One young woman shared her story with us and I can’t stop thinking about her, days later. I won’t recall her story here for privacy reasons but one thing she said really struck a chord with me and I want to share that with you. After a short lifetime of events that left her alone in a new city, this 18 year old told us through tears that a week earlier, she finally broke down and sat on a curb and sobbed. She had told us about some pretty heart-wrenching life events but what she said next almost brought me to my knees.
“I sat there on that curb and cried and people just kept walking by me and nobody even asked me if I was okay. It was like they didn’t even care.”
Shame on us. Shame on us Tallahassee. Shame on us world. She wasn’t asking for money or food. She just wanted someone to acknowledge her existence in the world and we totally let her down. Despite all the hurts that she talked about coming from friends, boyfriends and parents, she cried the hardest when she recalled her realization that the world just didn’t care about her. This made me sick to my stomach.
So, when I talk about Take Out Project building community, what do I mean? I mean renewing old friendships or getting to know someone you haven’t met before. I want you to feel connected to other human beings in your community, your neighborhood and your world. Homeless people exist in our community and although our goal on Friday night was to make a really special meal and serve it off of handmade dishes, you don’t have to go all out to connect with someone.
What do I expect you to do?
I expect you to know your surroundings. Did you know that Tallahassee has a number that you can call to get referrals for all kinds of social services? It’s 211 Big Bend (just dial 211). There is a trained hotline counselor available to give out phone numbers or referrals or give you further advice on where to turn. So, if you saw a teenage girl sitting on a curb, crying you could ask her if she’s okay and then offer to make a phone call for her. I have used this service and it was extremely helpful.

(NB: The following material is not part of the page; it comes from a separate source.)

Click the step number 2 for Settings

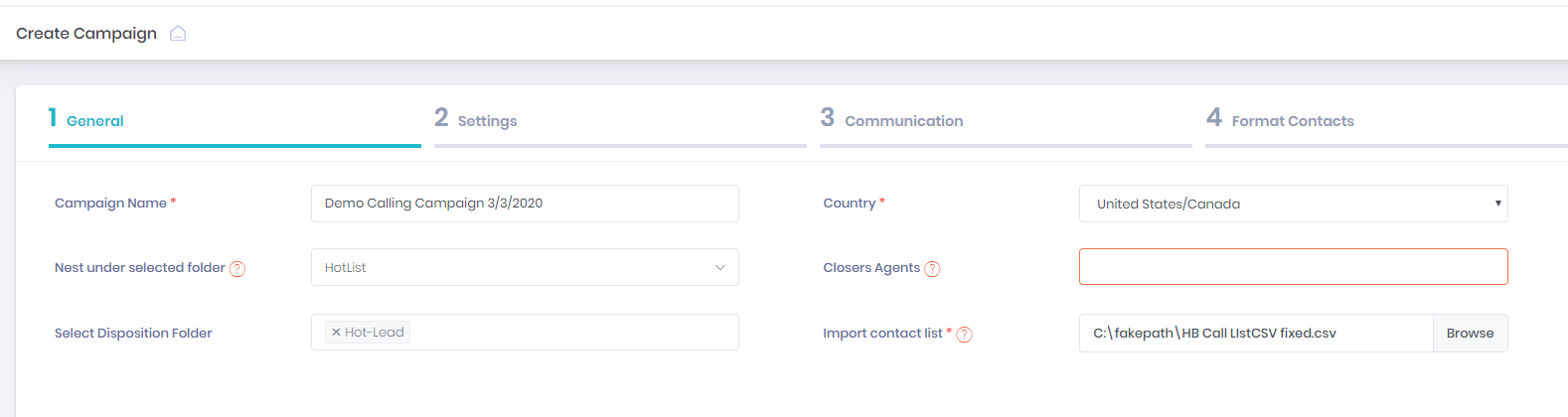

I expect you to treat people with respect. If you don’t want to give money to someone you don’t know, that’s okay. Buy someone a bottle of water when they are outside in the summer heat. Offer to buy someone a sandwich, and then ask him or her what kind of sandwich he or she would like. This is huge! I did this a couple of years ago and when I asked the man what he wanted to drink he looked at me as if he couldn’t believe I was letting him choose for himself. Give someone a little bit of dignity back by allowing them to have control over whether their tea is sweet or unsweet.

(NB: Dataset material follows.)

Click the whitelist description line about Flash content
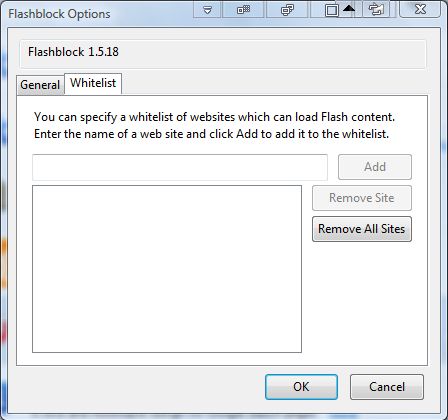The width and height of the screenshot is (448, 420). [214, 117]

I expect you to make eye contact with people and hold doors open and smile at someone once in a while. And if you have a little money left over at the end of the month, call your local shelter and ask them if you can drop off some fresh produce and maybe a gift card so they can buy some meat.
I expect you to stop judging and assuming that you know why people are homeless. If you really want to know, go and volunteer at a shelter and let someone tell you his or her story. You might find that it’s not too far off from your own.